News section
Sobering findings on spaced out wheat
Australia
January 15, 2004

Newly harvested plots have revealed that wide row spacings can choke wheat yields, dropping returns by up to $85 per hectare.

Although wide rows may suit lupins, Grains Research and Development Corporation (GRDC) upported research by ConsultAg revealed that when row spacings extended from 225 mm apart to 450 mm on a 4 t/ha wheat plot at Pingrup, yield declined at a rate equivalent to 2 kg/ha/mm.

This supports Department of Agriculture findings at East Hyden in 1995, where increased row spacing dropped the yield of a standard 2 t/ha crop by 1 kg/ha for each extra millimetre of row width.

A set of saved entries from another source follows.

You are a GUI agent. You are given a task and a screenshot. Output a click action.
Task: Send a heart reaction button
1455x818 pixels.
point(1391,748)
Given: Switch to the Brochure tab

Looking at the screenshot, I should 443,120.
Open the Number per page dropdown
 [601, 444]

ConsultAg’s Steve Curtin said that in this year’s trials, the leap to a 450 mm row spacing cut yields by 12 – 15 per cent, equating to a $85/ha profit loss on current prices.

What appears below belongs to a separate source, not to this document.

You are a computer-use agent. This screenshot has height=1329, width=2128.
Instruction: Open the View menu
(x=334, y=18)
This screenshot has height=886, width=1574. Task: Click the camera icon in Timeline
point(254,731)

“Our trials were intended to see if wider rows protected wheat crops from the impact of frost because it was thought temperatures rose higher between wide rows during the day to provide a heat cushion for the evening,” he explained.

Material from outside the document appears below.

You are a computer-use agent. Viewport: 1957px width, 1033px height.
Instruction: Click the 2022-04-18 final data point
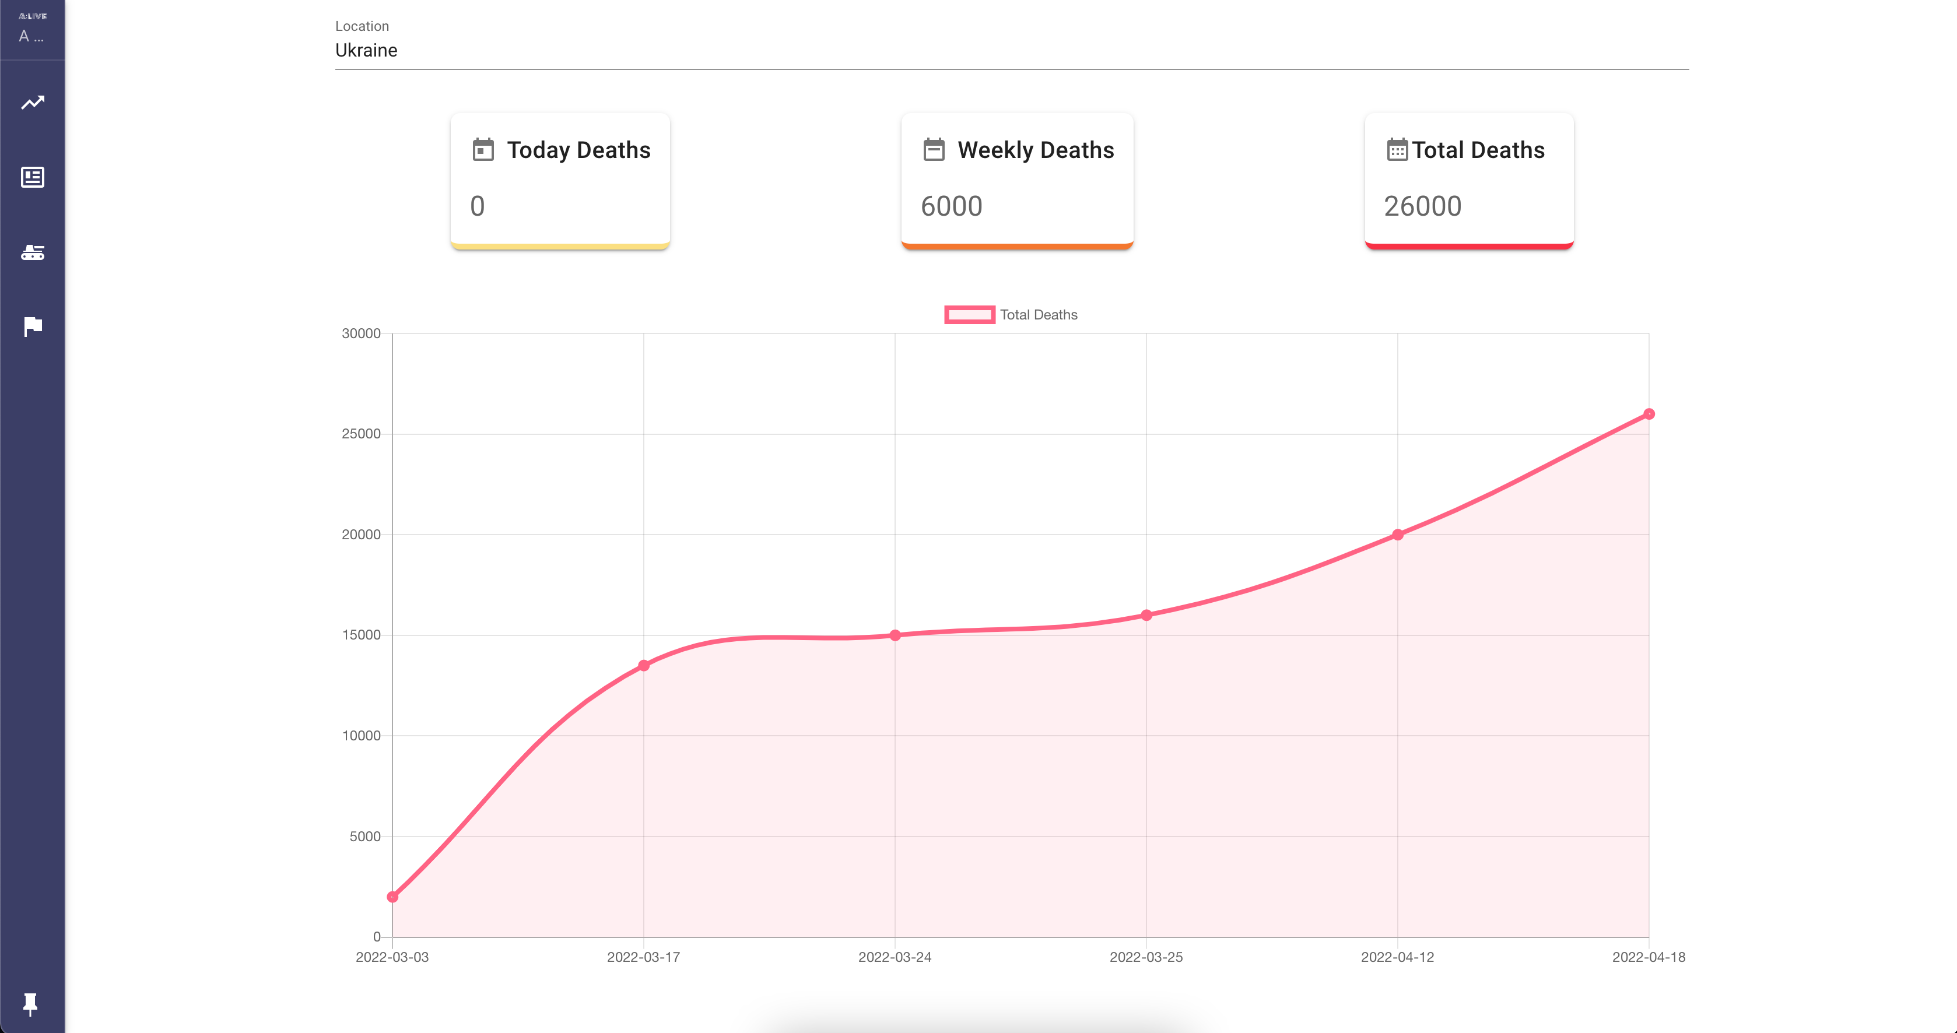coord(1649,414)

“Plots were sown at 225 mm and 450 mm row spacings at a seeding rate of 65 kg/ha. It was probably the intense competition between wheat plants sown using wide rows which resulted in 15 per cent fewer plants establishing.

“Ongoing competition meant 30 per cent fewer wheat heads were produced and despite the plant’s natural compensation, this resulted in yields dropping.”

Supported by growers and the Federal Government through the GRDC, the ConsultAg trials incorporated Yitpi as a tall, late maturing variety and Wyalkatchem as a short, early maturing variety, with some plots sown to a 50/50 mix.

Yields from the mix landed halfway between the Yitpi yields and the frosted Wyalkatchem yields, indicating that blending varieties of different stature and maturity could help manage frost risk.